Department of Obstetrics/Gynecology, University of Michigan Medical School, Ann Arbor, MI 48109, USA.
Endocrine. 2010 Feb;37(1):187-93. doi: 10.1007/s12020-009-9287-7. Epub 2009 Dec 15.
The objective of the study was to evaluate the effect of valproic acid (VPA) on ovarian androgen biosynthesis in primary cultures of theca-interstitial (T-I) cells isolated from rat ovaries. Ovarian T-I cells were cultured with VPA in the presence or absence of hCG. VPA did not increase basal or hCG-stimulated androgen synthesis when added to primary cultures of T-I cells. However, the addition of VPA caused a marked concentration-dependent inhibitory effect on hCG-stimulated androstendione synthesis. Treatment of T-I cells with 8-Bromo-cAMP resulted in a marked increase in the production of androstenedione, and VPA inhibited this stimulatory effect, suggesting that the mechanism of VPA's inhibitory effect on androstenedione production occurs at a step after second messenger activation. Treatment of T-I cells with hCG resulted in a significant increase in the mRNA expression of steroidogenic enzymes CYP17A1 and 17β-hydroxysteroid dehydrogenase. Addition of VPA sharply blunted the stimulatory effect of hCG, reducing the mRNA expression of the steroidogenic enzymes to basal levels. In conclusion, VPA exerts an inhibitory effect on hCG-stimulated androgen synthesis in rat T-I cells.

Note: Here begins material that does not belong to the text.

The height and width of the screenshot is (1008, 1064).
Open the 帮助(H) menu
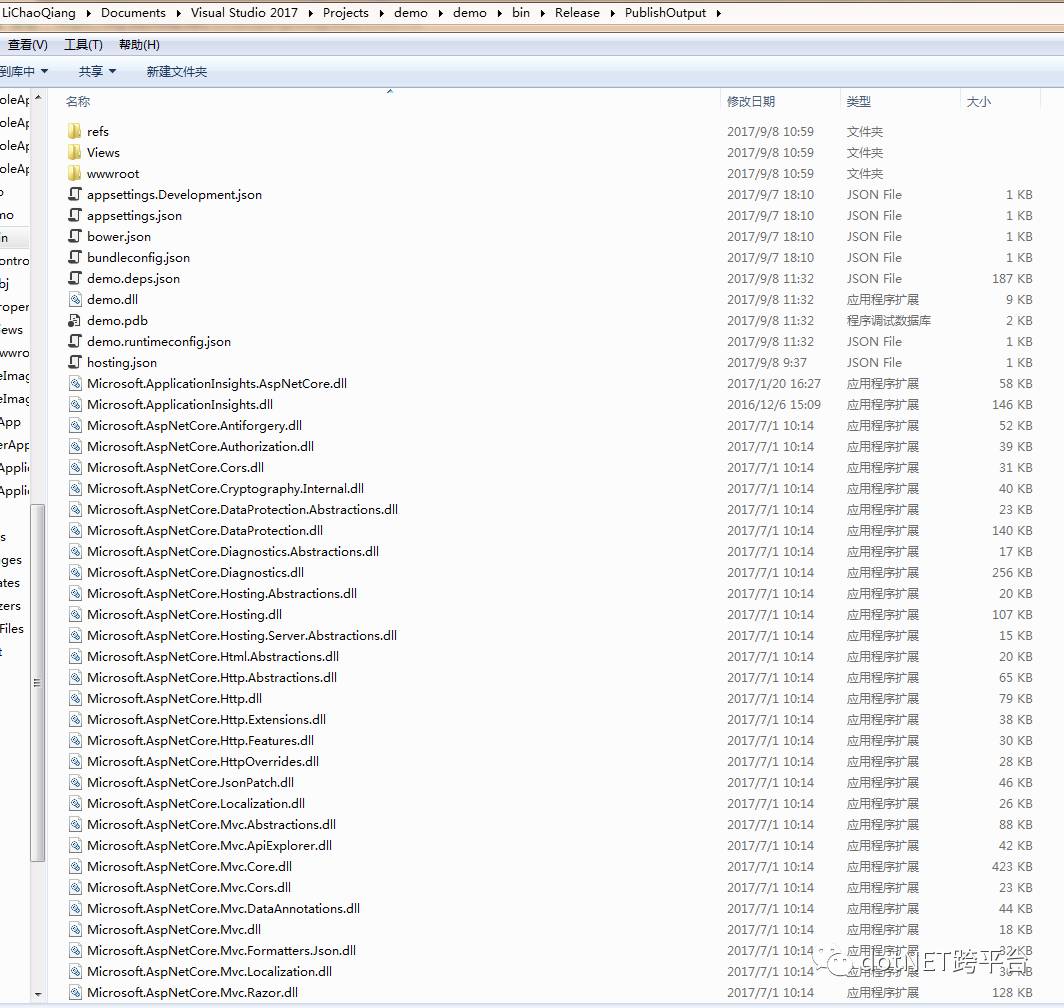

本研究旨在评估丙戊酸(VPA)对大鼠卵巢间质-间质(T-I)细胞原代培养中卵巢雄激素生物合成的影响。在存在或不存在 hCG 的情况下,将卵巢 T-I 细胞与 VPA 一起培养。当添加到 T-I 细胞的原代培养物中时,VPA 不会增加基础或 hCG 刺激的雄激素合成。然而,VPA 的添加对 hCG 刺激的雄烯二酮合成表现出明显的浓度依赖性抑制作用。用 8-Bromo-cAMP 处理 T-I 细胞会导致雄烯二酮的产生明显增加,而 VPA 抑制这种刺激作用,表明 VPA 对雄烯二酮产生的抑制作用发生在第二信使激活后的一个步骤。用 hCG 处理 T-I 细胞会导致类固醇生成酶 CYP17A1 和 17β-羟甾体脱氢酶的 mRNA 表达显著增加。添加 VPA 会明显削弱 hCG 的刺激作用,将类固醇生成酶的 mRNA 表达降低到基础水平。总之,VPA 对大鼠 T-I 细胞中 hCG 刺激的雄激素合成具有抑制作用。